Dr. Jürgen Struck zum Tierschutzplan

Der Tierschutzplan in Niedersachsen zeigt ein Jahr nach seiner Einführung eine erste, wenngleich unerwartete Konsequenz. Die intensive Haltung von Moschusenten soll in diesem Bundesland so rasch wie möglich eingestellt werden. Grund dafür sind unerfüllbare Anforderungen an den Tierschutz. Nach eingehenden Beratungen kamen die Fachgremien zu dem Schluss, dass es im speziellen Fall der Moschusente keine Möglichkeit zum Verzicht auf das als nicht tierschutzgerecht angesehene Kürzen des Schnabels gebe. Werde dies verboten, so würden andere Aspekte des Tierschutzes verletzt. Der Minister handelt rasch und konsequent: Moschusenten dürfen in Niedersachsen nicht mehr erzeugt werden – Problem gelöst. Knapp 20 Betriebe sind betroffen.

Etwa 1,5 Millionen Tiere werden in Deutschland pro Jahr erzeugt und vermarktet. Gehalten werden Moschusenten in wasserreichen Regionen, vorwiegend in Brandenburg und Niedersachsen. Es stellt sich die Frage, was die Entscheidung in Niedersachsen für andere Bundesländer und vor allem für die wirklich wichtigen Nutztierarten bedeutet. Mit der Verabschiedung des Tierschutzplans hat sich Niedersachsen selbst eine Vorreiterrolle zugewiesen. Wegen seiner starken Veredelungswirtschaft steht dieses Bundesland immer wieder im Fokus gesellschaftlicher Konflikte. Um in diesen sach- und fachgerecht argumentieren zu können und gleichzeitig die wirtschaftlich bedeutende Tierhaltung zu erhalten, wurde die Idee des Tierschutzplans in konkrete Schritte umgesetzt. Der Plan ist ein auf viele Jahre angelegtes Projekt, in welches der Sachverstand aller jeweiligen Nutztierexperten eingebracht und die Anforderungen der Wirtschaft berücksichtigt werden sollen. Daraus kann und wird viel Gutes entstehen, Fortschritte in Fragen des Tierschutzes werden ermöglicht. Die gewonnenen Erkenntnisse können dann auch bundesweit umgesetzt werden und Impulse auch für andere Länder geben. Doch die Entscheidung im Fall der Moschusenten birgt Brisanz.

Zunächst einmal ist davon auszugehen, dass auch Moschusentenhalter in anderen Bundesländern allein unter Verweis auf den niedersächsischen Tierschutzplan sich auf das Ende ihrer Haltung einrichten sollten. Auch ist damit zu rechnen, dass grundsätzliche Gegner der Nutztierhaltung zunächst applaudieren werden, um anschließend neue Forderungen bis hin zur Aufgabe bestimmter Formen der Tierhaltung zu erheben.

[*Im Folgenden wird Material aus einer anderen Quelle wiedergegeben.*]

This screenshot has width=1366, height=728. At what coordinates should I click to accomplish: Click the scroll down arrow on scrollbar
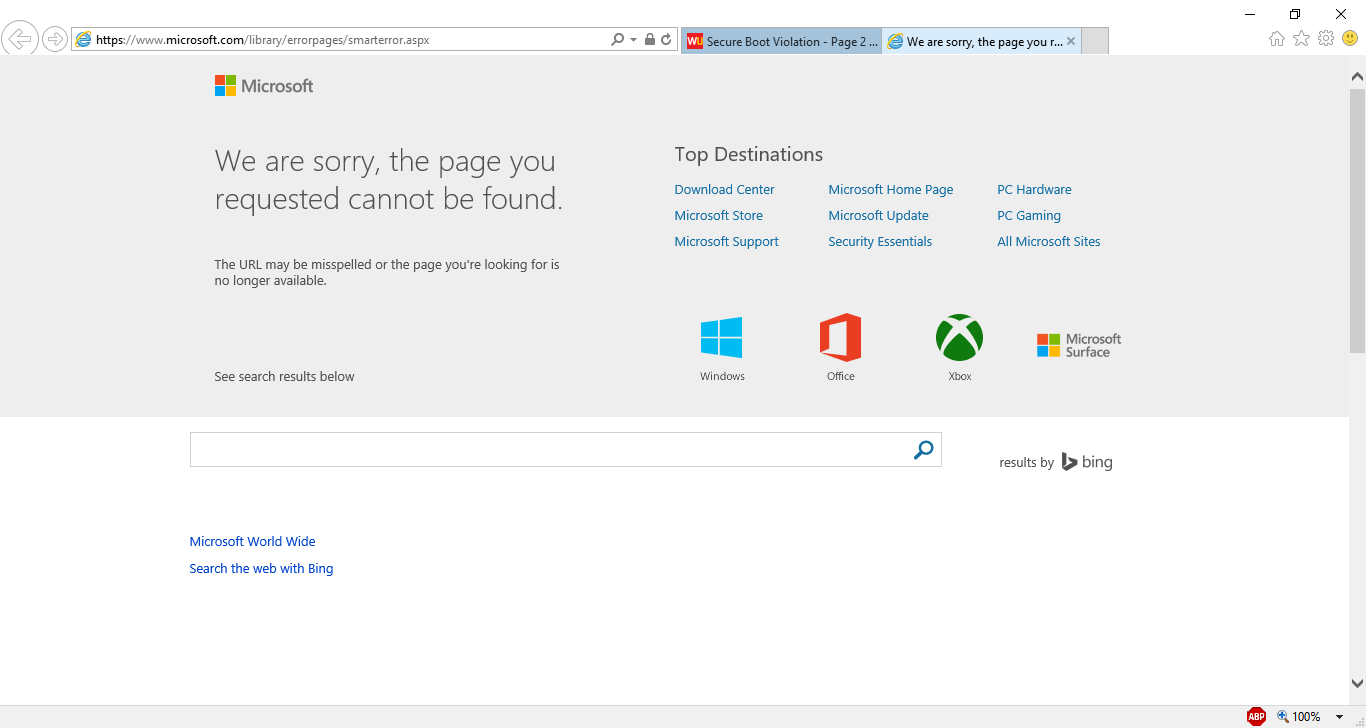coord(1357,684)
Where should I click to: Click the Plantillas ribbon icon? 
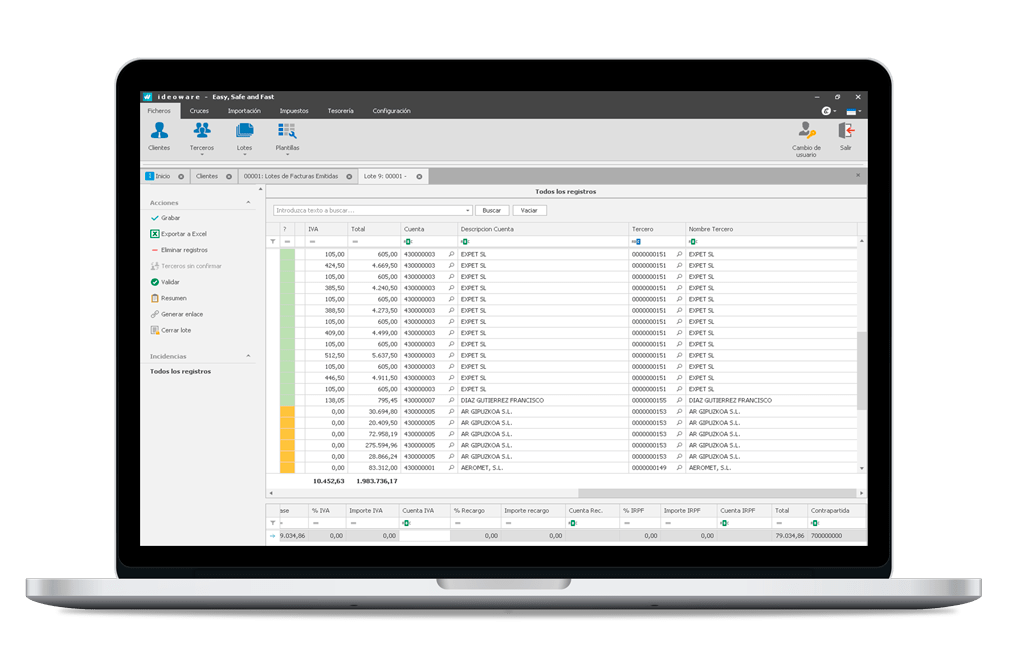point(287,136)
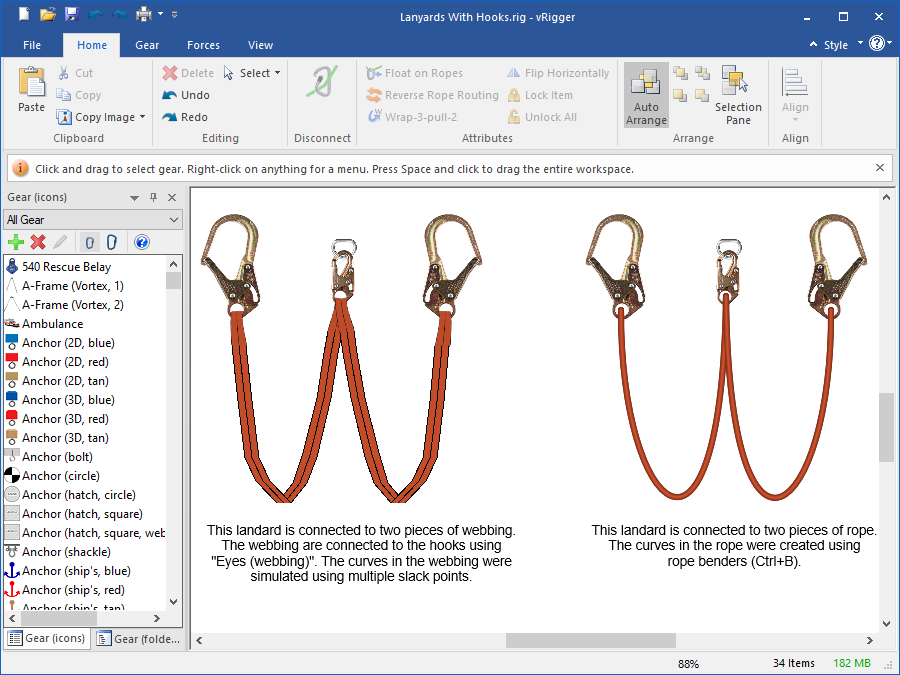Toggle the Auto Arrange button

[x=646, y=96]
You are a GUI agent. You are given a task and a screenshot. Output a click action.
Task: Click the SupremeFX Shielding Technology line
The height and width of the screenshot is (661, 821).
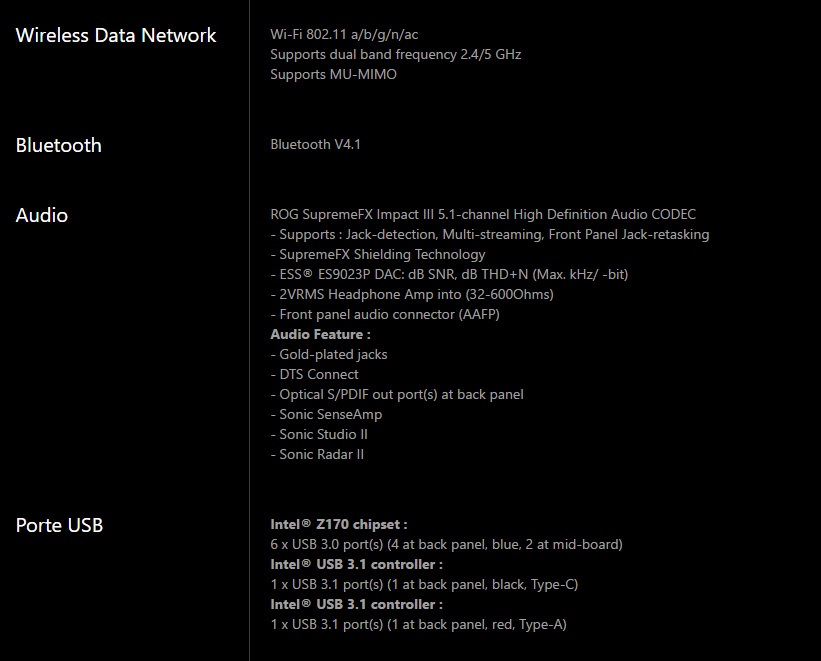pyautogui.click(x=378, y=254)

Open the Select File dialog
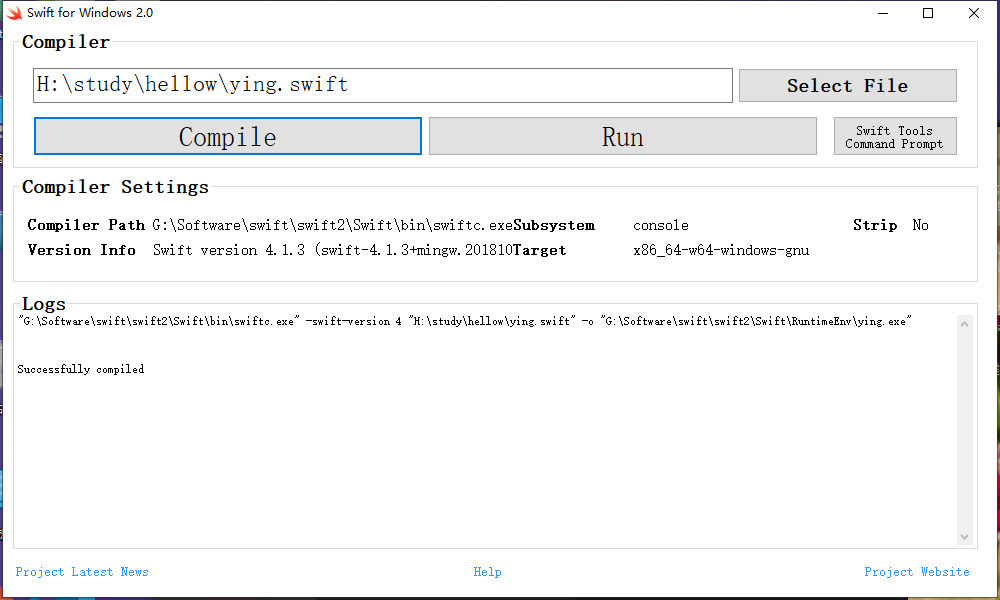coord(847,85)
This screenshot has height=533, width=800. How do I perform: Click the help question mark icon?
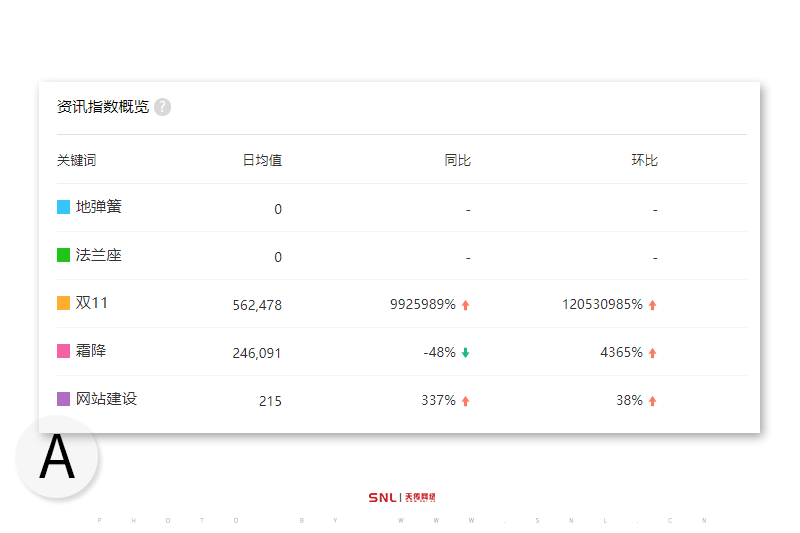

Die im Tierschutzplan weiter zu behandelnden Fragen beschäftigen sich mit zum Teil sehr schwierigen, tierschutzrelevanten Fragestellungen. Da ist sicherlich ein vernünftiges Abwägen verschiedener Aspekte gefordert und anschließend mit guten Argumenten zu begründen. In der Entscheidung zu Moschusenten verweist das Ministerium auf die wirtschaftlich marginale Bedeutung des Erwerbszweigs, welcher vertiefende Fragestellungen kaum rechtfertige. Doch eine gewisse Signalwirkung könnte von dem Fall ausgehen. Die „großen“ Nutztierbranchen jedenfalls werden den Fall Moschusenten mit großer Aufmerksamkeit verfolgen. Tierhaltungsgegner sicher auch.